# JMRI and DCC program questions



## New Berlin RR (Feb 11, 2012)

I just started using the program called JMRI (great program by the way) and I want to know if its possible to have the front head light (depending on direction of travel) be on full bright and the rear facing head lamp either "flash" or "pulse/strobe" then when the direction of travel changes (going in reverse) the lights switch accordingly...

is any of this possible? if not is there a way to at least set it up so when the engine is going forward the front is solid on and the rear light is either "strobe/pulse" or a "mars light/gyro light"??


I have been messing with it some and reading the documentation on how to work with the program but what ever I do doesn't seem to get it to do what I am wanting to do...


----------



## tankist (Jun 11, 2009)

JMRI us just a mean to configure your decoder. Its capabilities of your decoder that will determine whether this is possible. If you using a recent digitrax decoder with FX3 then AFAIK yes.
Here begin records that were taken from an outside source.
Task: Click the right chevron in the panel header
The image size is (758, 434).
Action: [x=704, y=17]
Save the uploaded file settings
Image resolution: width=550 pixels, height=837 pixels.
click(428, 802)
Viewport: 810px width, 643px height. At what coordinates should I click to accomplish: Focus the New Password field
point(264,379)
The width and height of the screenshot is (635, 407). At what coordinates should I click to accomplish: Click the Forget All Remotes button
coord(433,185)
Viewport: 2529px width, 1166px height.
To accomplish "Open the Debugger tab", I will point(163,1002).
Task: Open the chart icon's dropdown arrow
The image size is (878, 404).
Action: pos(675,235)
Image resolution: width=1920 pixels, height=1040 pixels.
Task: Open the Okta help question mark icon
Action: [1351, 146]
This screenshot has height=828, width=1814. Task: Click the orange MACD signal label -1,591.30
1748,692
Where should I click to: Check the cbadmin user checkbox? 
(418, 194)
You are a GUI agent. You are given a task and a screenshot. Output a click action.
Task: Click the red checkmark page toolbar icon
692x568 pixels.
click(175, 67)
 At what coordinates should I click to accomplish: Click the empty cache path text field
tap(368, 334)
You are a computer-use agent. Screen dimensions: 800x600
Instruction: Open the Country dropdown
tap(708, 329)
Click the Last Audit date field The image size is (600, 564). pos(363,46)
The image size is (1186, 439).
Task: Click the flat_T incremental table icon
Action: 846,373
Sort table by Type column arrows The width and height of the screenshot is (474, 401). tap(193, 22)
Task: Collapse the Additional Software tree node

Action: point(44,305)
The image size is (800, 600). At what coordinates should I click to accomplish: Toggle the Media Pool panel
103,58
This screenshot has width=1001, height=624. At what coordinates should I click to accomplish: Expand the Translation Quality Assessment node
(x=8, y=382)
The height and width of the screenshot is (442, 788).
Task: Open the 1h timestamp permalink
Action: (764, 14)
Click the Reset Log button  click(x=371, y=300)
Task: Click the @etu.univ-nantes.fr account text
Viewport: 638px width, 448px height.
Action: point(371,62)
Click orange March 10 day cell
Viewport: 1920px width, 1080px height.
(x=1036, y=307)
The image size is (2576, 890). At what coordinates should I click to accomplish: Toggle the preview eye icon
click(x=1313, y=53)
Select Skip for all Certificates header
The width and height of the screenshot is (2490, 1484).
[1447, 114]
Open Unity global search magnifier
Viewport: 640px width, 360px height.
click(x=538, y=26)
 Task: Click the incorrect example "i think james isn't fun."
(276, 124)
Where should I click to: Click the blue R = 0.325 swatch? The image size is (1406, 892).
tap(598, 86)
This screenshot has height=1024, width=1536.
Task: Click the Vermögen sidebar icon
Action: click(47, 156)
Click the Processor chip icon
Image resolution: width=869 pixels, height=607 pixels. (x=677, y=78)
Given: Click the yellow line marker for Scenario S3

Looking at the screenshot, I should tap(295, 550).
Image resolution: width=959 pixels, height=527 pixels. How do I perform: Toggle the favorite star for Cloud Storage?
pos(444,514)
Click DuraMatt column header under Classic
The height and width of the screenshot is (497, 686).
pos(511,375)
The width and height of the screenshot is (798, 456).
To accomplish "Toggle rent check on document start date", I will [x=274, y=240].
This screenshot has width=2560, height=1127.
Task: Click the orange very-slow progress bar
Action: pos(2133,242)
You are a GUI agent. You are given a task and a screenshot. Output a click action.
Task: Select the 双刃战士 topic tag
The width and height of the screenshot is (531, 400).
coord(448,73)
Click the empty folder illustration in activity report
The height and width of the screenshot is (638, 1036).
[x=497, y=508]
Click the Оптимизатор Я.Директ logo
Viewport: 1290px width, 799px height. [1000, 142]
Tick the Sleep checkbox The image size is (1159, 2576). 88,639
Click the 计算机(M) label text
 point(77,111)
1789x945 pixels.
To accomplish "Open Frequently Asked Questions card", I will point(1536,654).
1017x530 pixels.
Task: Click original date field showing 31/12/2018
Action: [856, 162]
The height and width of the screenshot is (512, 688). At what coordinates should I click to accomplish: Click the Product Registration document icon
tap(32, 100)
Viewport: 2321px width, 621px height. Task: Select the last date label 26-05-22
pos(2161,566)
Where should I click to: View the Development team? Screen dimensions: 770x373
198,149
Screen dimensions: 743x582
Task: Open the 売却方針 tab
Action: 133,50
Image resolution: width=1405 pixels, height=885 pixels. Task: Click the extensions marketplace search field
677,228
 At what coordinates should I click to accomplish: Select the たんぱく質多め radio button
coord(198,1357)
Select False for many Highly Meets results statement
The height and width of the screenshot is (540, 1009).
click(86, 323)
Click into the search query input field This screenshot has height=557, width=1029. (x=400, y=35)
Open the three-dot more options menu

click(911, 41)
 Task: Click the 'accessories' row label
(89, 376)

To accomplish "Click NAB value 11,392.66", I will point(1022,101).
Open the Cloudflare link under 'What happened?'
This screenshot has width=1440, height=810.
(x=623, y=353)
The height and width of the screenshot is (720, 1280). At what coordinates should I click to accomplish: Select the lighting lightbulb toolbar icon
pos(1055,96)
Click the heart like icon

You will need to reffer to the manual for the exact settings .
Regards and good luck


----------



## New Berlin RR (Feb 11, 2012)

yes its a late model decoder, it has the abilities to do the effects, however when consulting documentation its limited information and really not a lot of help, heck im would be happy if I could get it to be where the front light is on and the rear just flashes...I know lighting both front and rear can be done, it has done it before so just trying to figure out how to make it basicially behave the same but only difference is the front light is full brightness and the rear just acts like either a mars light or flashes while going forward...(I plan to use this loco as a "pusher" down the road so thats why im looking to set it this way.

alternate option would be same loco being a pusher and its front light is dim/off and the rear just flashes/strobes....


----------



## Brakeman Jake (Mar 8, 2009)

A configuration challenge...love that...what's your decoder brand/model?


----------



## tankist (Jun 11, 2009)

You didn't confirm the make of your decoder. If it is FX3 equipped digitrax then here are the instructions on how to configure the FX3 functionality: WWW.digitrax.com/products/attributes/fx3 
they provide examples below as well.


----------



## New Berlin RR (Feb 11, 2012)

its the DH123, 8-pin type, my bad, the green and purple (i think) wires were cut as I did not need them and I also wanted to make sure the decoder was not going to be shorted or what ever, so they got snipped.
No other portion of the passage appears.